26 Y vino José á casa, y ellos le trajeron el presente que tenían en su mano dentro de casa, é inclináronse á él hasta tierra.
Toen Josef thuis kwam, boden zij hem de geschenken aan, die zij van huis hadden meegenomen, en bogen zich voor hem ter aarde neer.
27 Entonces les preguntó él cómo estaban, y dijo: ¿Vuestro padre, el anciano que dijisteis, lo pasa bien? ¿vive todavía?
Hij vroeg hun, hoe zij het maakten, en zei: Maakt ook uw oude vader, van wien ge mij hebt gesproken, het nog goed; is hij nog in leven?
28 Y ellos respondieron: Bien va á tu siervo nuestro padre; aun vive. Y se inclinaron, é hicieron reverencia.
Zij antwoordden: Onze vader, uw dienaar, maakt het goed, en is nog in leven; en weer bogen zij eerbiedig voor hem ter aarde.
29 Y alzando él sus ojos vió á Benjamín su hermano, hijo de su madre, y dijo: ¿Es éste vuestro hermano menor, de quien me hablasteis? Y dijo: Dios tenga misericordia de ti, hijo mío.
Toen hij rondkeek, en zijn broer Benjamin zag, den zoon van zijn moeder, zei hij: Is dat uw jongste broer, van wien ge mij hebt gesproken? En hij voegde er aan toe: God zij u genadig, mijn zoon.
30 Entonces José se apresuró, porque se conmovieron sus entrañas á causa de su hermano, y procuró donde llorar: y entróse en su cámara, y lloró allí.
Dan snelde Josef weg, om uit te schreien; want bij het zien van zijn broer was hij diep ontroerd. Hij ging zijn kamer binnen en snikte het uit.
31 Y lavó su rostro, y salió fuera, y reprimióse, y dijo: Poned pan.
Na zijn gelaat te hebben gewassen, kwam hij weer de kamer uit. Hij vermande zich en sprak: Dient de maaltijd op!
32 Y pusieron para él aparte, y separadamente para ellos, y aparte para los Egipcios que con él comían: porque los Egipcios no pueden comer pan con los Hebreos, lo cual es abominación á los Egipcios.
Toen diende men voor ieder afzonderlijk het eten op, voor Josef, voor hen, en voor de Egyptenaren, die met hem aten. Want de Egyptenaren mogen niet met de Hebreën eten: dit is voor de Egyptenaren een gruwel.

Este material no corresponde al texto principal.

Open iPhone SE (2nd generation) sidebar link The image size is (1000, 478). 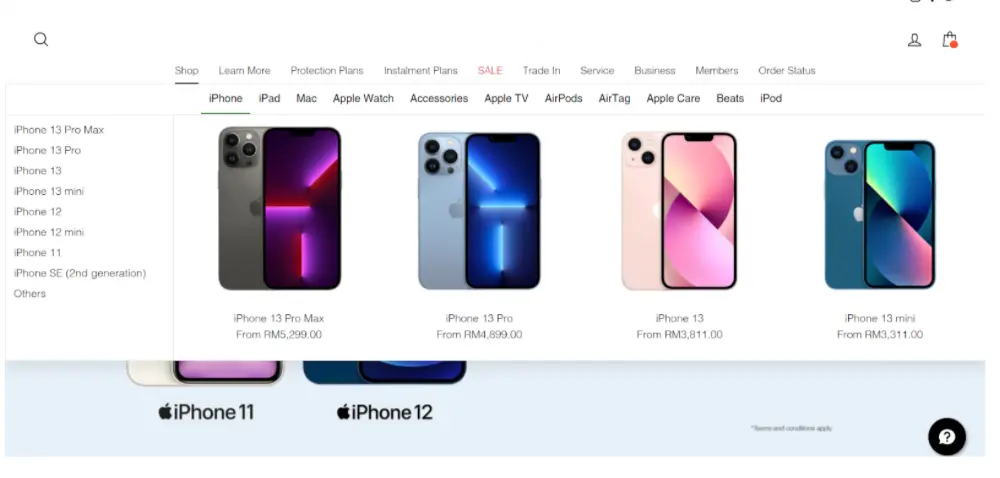(x=80, y=273)
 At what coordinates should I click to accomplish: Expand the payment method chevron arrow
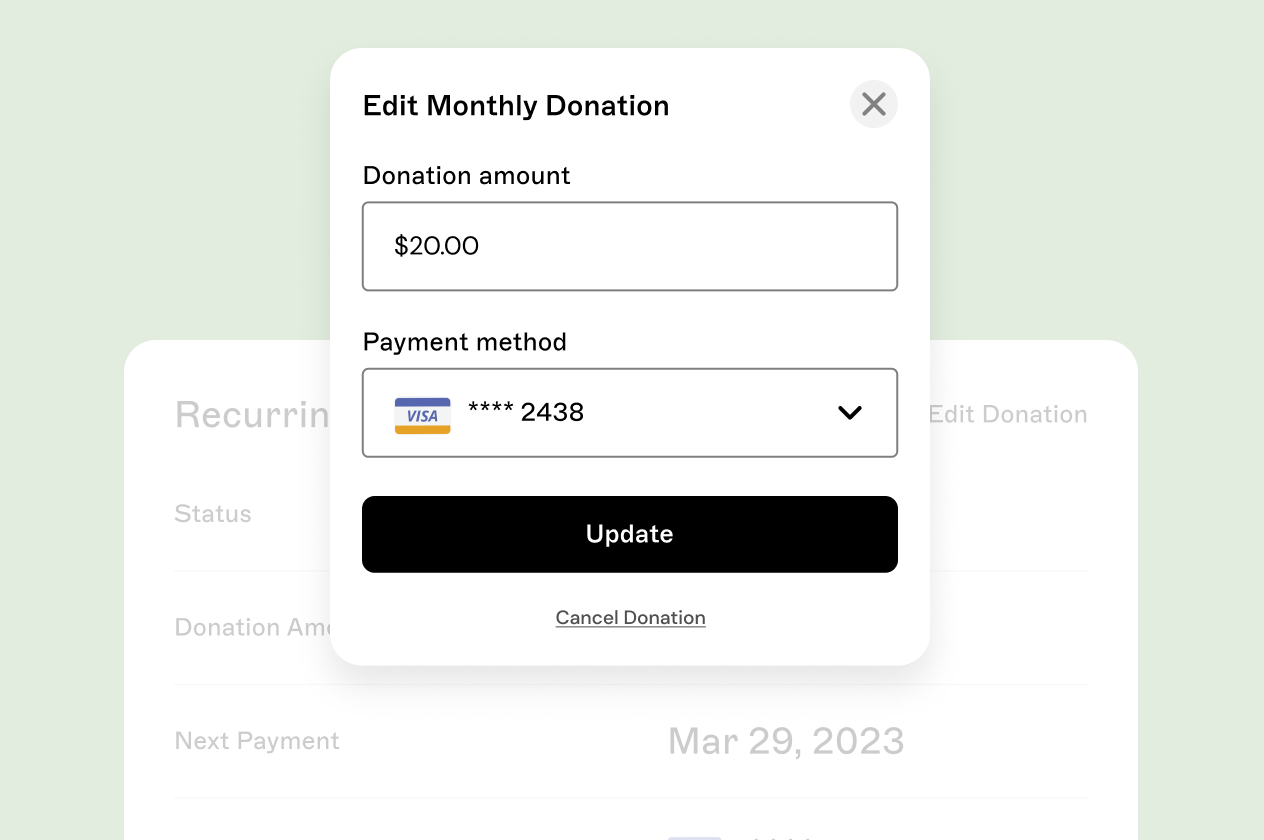coord(850,413)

33 Y sentáronse delante de él, el mayor conforme á su mayoría, y el menor conforme á su menoría; y estaban aquellos hombres atónitos [mirándose] el uno al otro.
Zo zaten de mannen tegenover hem, van den oudste tot den jongste, juist volgens hun leeftijd; verwonderd keken zij elkaar er op aan.
34 Y él tomó viandas de delante de sí para ellos; mas la porción de Benjamín era cinco veces como cualquiera de las de ellos. Y bebieron, y alegráronse con él.
Hij liet hen van de gerechten bedienen, die voor hem stonden; maar het deel van Benjamin was vijf maal zo groot als dat van ieder der anderen. Zij dronken met hem, en werden vrolijk.